- **Task brief**: Once you find the line with "You are a GUI", transcribe it and all the lines that follow to the end of the data, exactly as written; skip any pictures.
*** Begin section ***
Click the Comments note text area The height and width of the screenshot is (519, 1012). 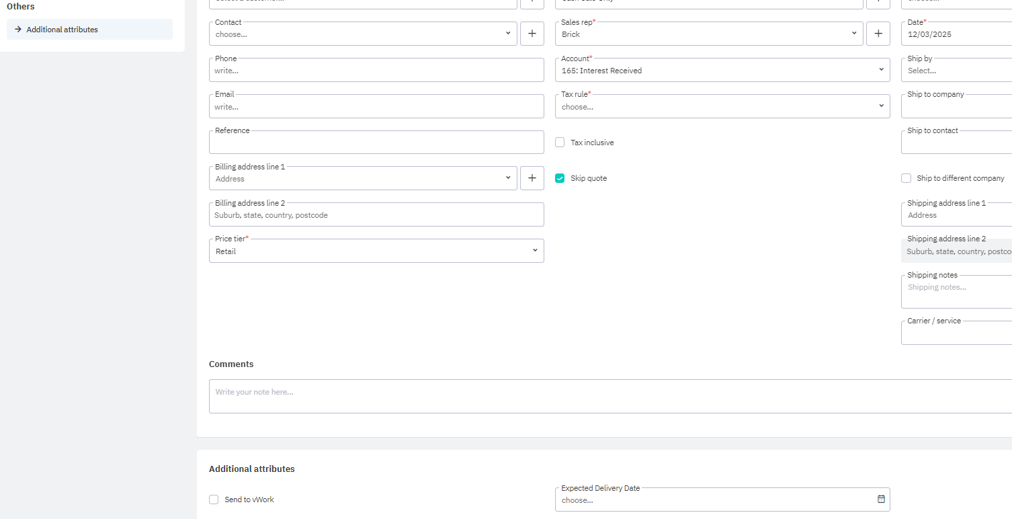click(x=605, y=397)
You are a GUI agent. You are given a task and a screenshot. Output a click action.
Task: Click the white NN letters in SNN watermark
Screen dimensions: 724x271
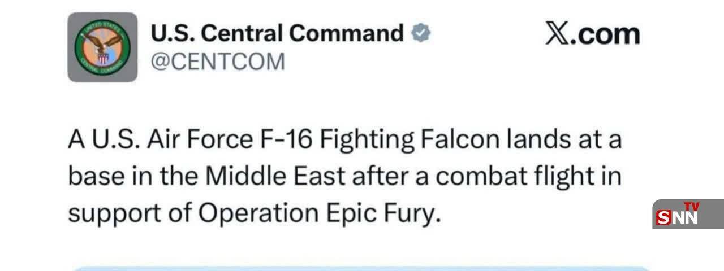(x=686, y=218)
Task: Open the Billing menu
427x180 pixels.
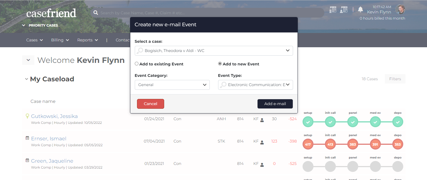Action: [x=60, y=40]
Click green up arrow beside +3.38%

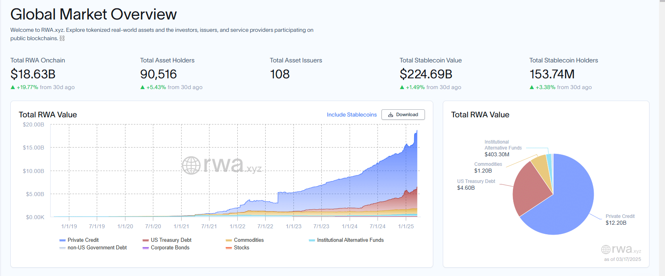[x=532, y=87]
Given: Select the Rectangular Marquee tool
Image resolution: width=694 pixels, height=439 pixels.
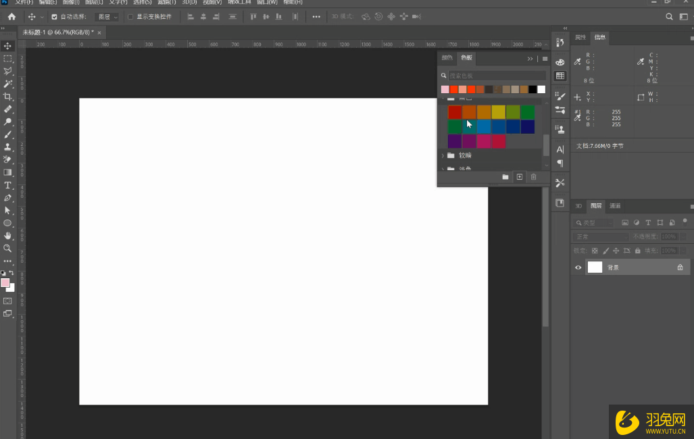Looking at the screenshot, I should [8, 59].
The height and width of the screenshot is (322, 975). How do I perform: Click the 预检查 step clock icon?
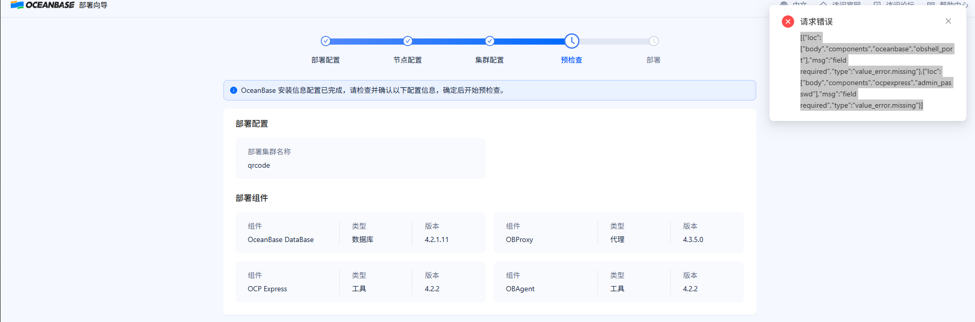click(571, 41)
*** End section ***
- **Written solution**:
You are a GUI agent. You are given a task and a screenshot. Output a click action.
Task: Click the white NN letters in SNN watermark
Screen dimensions: 724x271
(x=686, y=218)
Task: Open the Billing menu
427x180 pixels.
Action: [x=60, y=40]
Click green up arrow beside +3.38%

[x=532, y=87]
Given: Select the Rectangular Marquee tool
Image resolution: width=694 pixels, height=439 pixels.
Looking at the screenshot, I should [8, 59].
The height and width of the screenshot is (322, 975). How do I perform: Click the 预检查 step clock icon?
click(571, 41)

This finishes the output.